We refer to the number of AND gates and the AND-depth of an XAG by *MC/MD of an XAG*, respectively. We use just MC or MD if it is clear from the context whether we refer to the MC/MD of a Boolean function or to the MC/MD of a logic network. We note that the latter provides an upper bound to the former.

Both multiplicative complexity and multiplicative depth play important roles in cryptography and fault-tolerant quantum computing. A low multiplicative complexity corresponds to a higher vulnerability to some cryptographic attacks. In fault-tolerant quantum computing, the multiplicative complexity provides an upper bound on the number of expensive quantum operations (in a fault-tolerant setting) as well as on the number of qubits [36]. Furthermore, the multiplicative depth is an approximate measure for the execution time of a quantum algorithm [37].
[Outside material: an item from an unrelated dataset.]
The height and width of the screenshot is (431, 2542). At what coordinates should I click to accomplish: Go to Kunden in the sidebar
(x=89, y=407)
Computing the multiplicative complexity of a Boolean function f is expensive. It has been shown that no algorithm exists to compute the multiplicative complexity that is polynomial in the size of the truth table for f [20] if one-way functions [30] exist. We are not aware of any theoretical results concerning the multiplicative depth.
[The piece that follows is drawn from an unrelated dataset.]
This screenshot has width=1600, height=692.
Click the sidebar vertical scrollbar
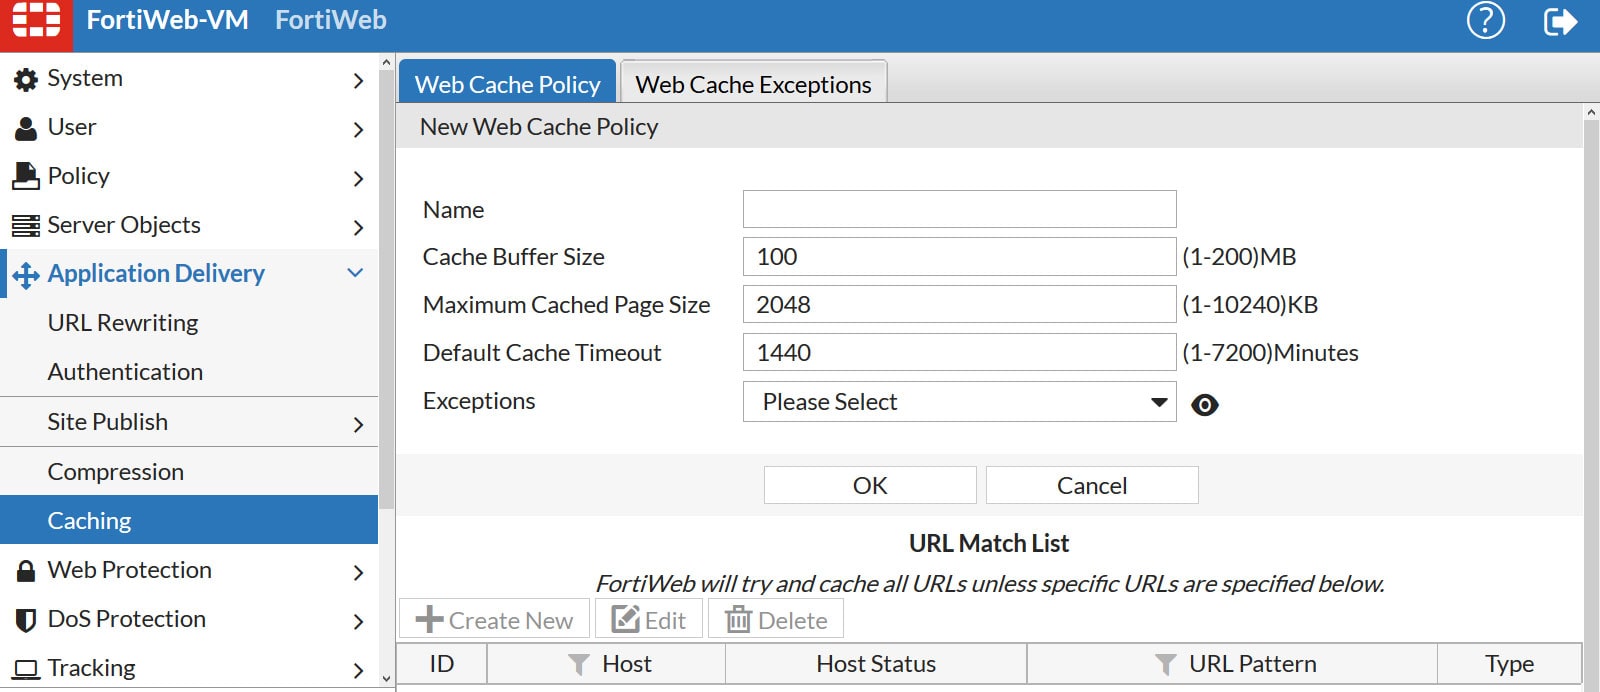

Consequently, many heuristics have been proposed that aim to reduce the MC of an XAG (see, e.g., [9, 17, 49, 63, 64]) in order to arrive at tighter upper bounds on the MC of the function being implemented. Similarly, some heuristics have been proposed that aim to reduce the multiplicative depth [6, 14]. In this paper, we introduce a logic synthesis algorithm to reduce the MD of logic networks. Our algorithm is based on dynamic programming and makes use of cut enumeration [18], tree balancing [40], as well as ESOP [52] and ESPP [25] representations.
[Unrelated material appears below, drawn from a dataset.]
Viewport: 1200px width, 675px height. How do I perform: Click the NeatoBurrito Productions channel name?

**Contributions.** We present a fully automatic logic synthesis algorithm that reduces the multiplicative depth of logic networks. We present benchmarks demonstrating that our algorithm is capable of reducing the MD by up to 3× for depth-optimized logic networks and up to 9× for MC-optimized logic networks. As a result, also the quantum circuits derived from our depth-optimized networks feature depths that are significantly smaller than state-of-the-art circuit designs. Crucially, these improvements in depth are possible with only a mild increase in space-time volume.

#### 2 PRELIMINARIES

### 2.1 Logic Networks

In this work, we consider **XOR-AND graphs** (**XAGs**), which are logic networks consisting of 2-input AND gates, and 2-input XOR gates. Such logic networks can represent all 0-preserving Boolean functions, i.e., functions f for which f(0, ..., 0) = 0. We are interested in logic networks that minimize the maximum number of AND gates on any path from an input to an output as a primary cost criteria, and the number of overall AND gates as a secondary cost criteria. Functions f, which are not 0-preserving, can be realized by finding an XAG for  $\bar{f}$  and then inverting the output. Restricting to have inversions only at the outputs does not affect the AND gates in the circuit, as all inner inversions can be propagated to the outputs by only using XOR gates [54].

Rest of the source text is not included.